1985 CASE 2 Youngstown sisters face charges in Chicago killing



The Youngstown women implicated themselves in the murder, police said.
CHICAGO (AP) -- Two sisters from Youngstown have been accused of taking part in the 1985 slaying of an elderly Chicago woman, prosecutors said.
Elizabeth Gonzalez, 41, and Belinda Gauna, 38, of Youngstown, turned themselves in Thursday and were charged with murder after a witness in an unrelated case told authorities that Gonzalez once admitted taking part in the crime, prosecutors said.
Cook County Judge Colleen Hyland set bond Friday at $900,000 for Gonzalez and $850,000 for Gauna.
Seventy-year-old Marge Belmont was beaten to death in 1985 when she began screaming after waking up to find four burglars inside her home on Chicago's West Side, said Assistant State's Attorney Gene Richards.
Those burglars were Gonzalez, Gauna, their now-deceased brother and Ricardo Mendez, prosecutors allege.
Investigators said the two women allegedly have given videotaped statements implicating themselves and the two men, according to the Chicago Tribune.
Charges are pending against Mendez, who is serving time in an Illinois prison for residential burglary.

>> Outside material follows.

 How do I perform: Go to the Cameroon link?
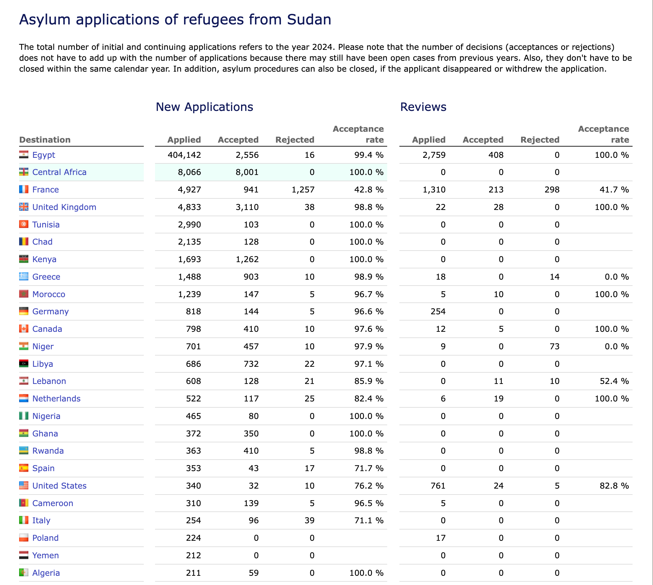pos(53,503)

Mendez is believed to have inflicted the beating that killed Belmont, investigators told the Tribune.
Gave information
According to one of the sisters, the man who allegedly carried out the beating had knelt on Belmont's chest, which would have been unknown to anyone without intimate knowledge of the case, investigators said. An autopsy performed not long after the crime showed that Belmont suffered a sternum injury and nine fractured ribs, investigators said.
Cold case investigators from the Chicago Police Department and the Cook County state's attorney's office investigated. Investigators said new information was developed and a witness with knowledge about the case was identified in the neighborhood.